A Columbia University student who claims the school didn't do enough after being raped by a fellow student carried her mattress across the stage during her graduation ceremony. 

With the help of friends, Emma Sulkowicz carried the 50 pound mattress as she accepted her diploma. The German student she says raped her, Paul Nungesser, was also at the cermony. He was cleared of wrongdoing after the district attorney's office found there was a 'lack of reasonable suspicion,' according to the Daily Mail. He is now suing the university for failing to protect him from harassment and backlash.

Sulkowicz claims Nungesser is a 'serial rapist' who also assaulted two other women. She says Nungesser choked, slapped and raped her in her dorm room in August 2012.

'I was raped in my own dorm bed and since then, that space has become fraught for me. I feel like I've carried the weight of what happened there since then,' Sulkowicz tells the Columbia Spectator. 

The visual arts major carried the mattress around as part of her senior project called 'Carry the Weight' which represented her protest against Columbia University's alleged tolerance of rape and sexual assault. Large objects were banned from the graduation ceremony but it was not enforced, allowing Sulkowicz to carry her mattress. She appeared to refuse to shake the hand of President Lee Bollinger as she accepted her diploma, according to Columbia Spectator's Teo Armus.

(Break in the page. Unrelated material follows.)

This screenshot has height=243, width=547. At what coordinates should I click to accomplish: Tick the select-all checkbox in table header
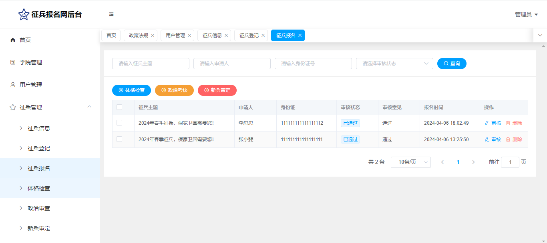(119, 107)
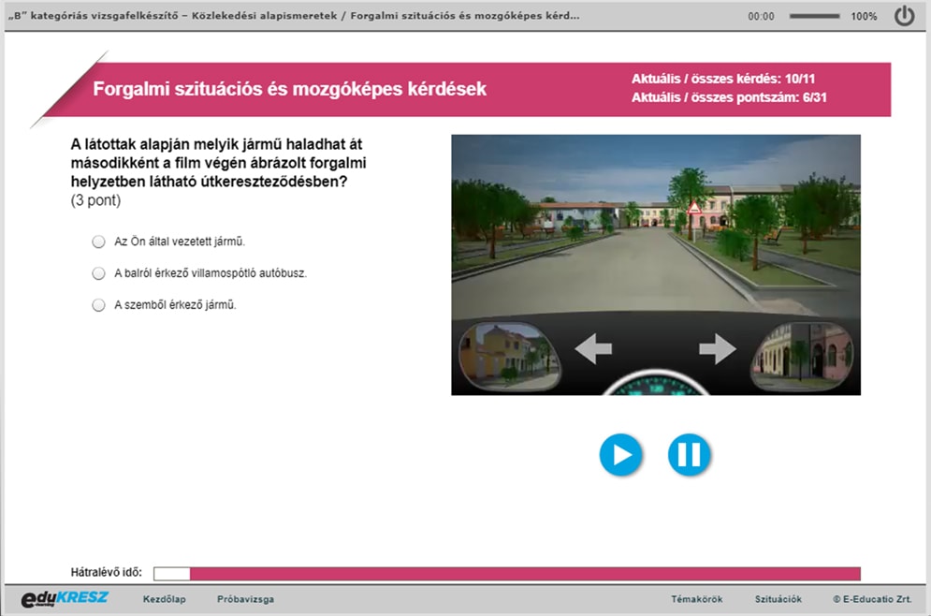Click the power icon in the top corner

[904, 16]
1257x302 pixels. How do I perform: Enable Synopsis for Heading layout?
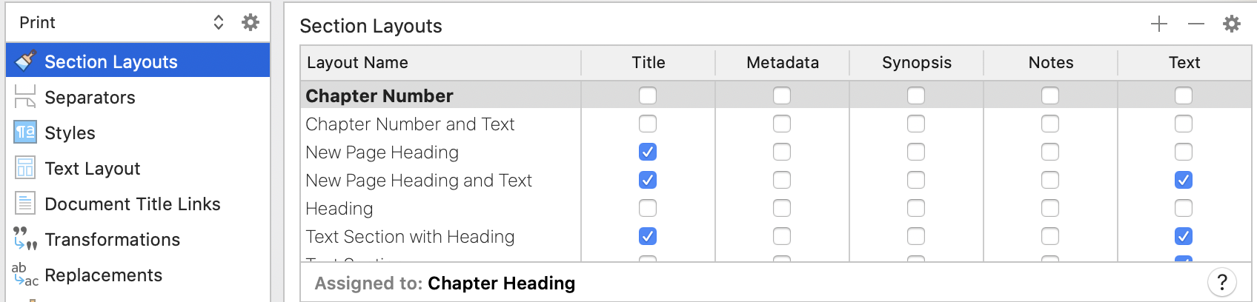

The lawsuit filed by Nungesser against Columbia staes that the 'University's effective sponsorship of the gender-based harassment and defamation of Paul resulted in an intimidating, hostile, demeaning ... learning and living environment.'

Sulkowicz thinks his lawsuit is ridiculous."

"It's ridiculous that he would read it as a `bullying strategy,' especially given his continued public attempts to smear my reputation, when really it's just an artistic expression of the personal trauma I've experienced at Columbia."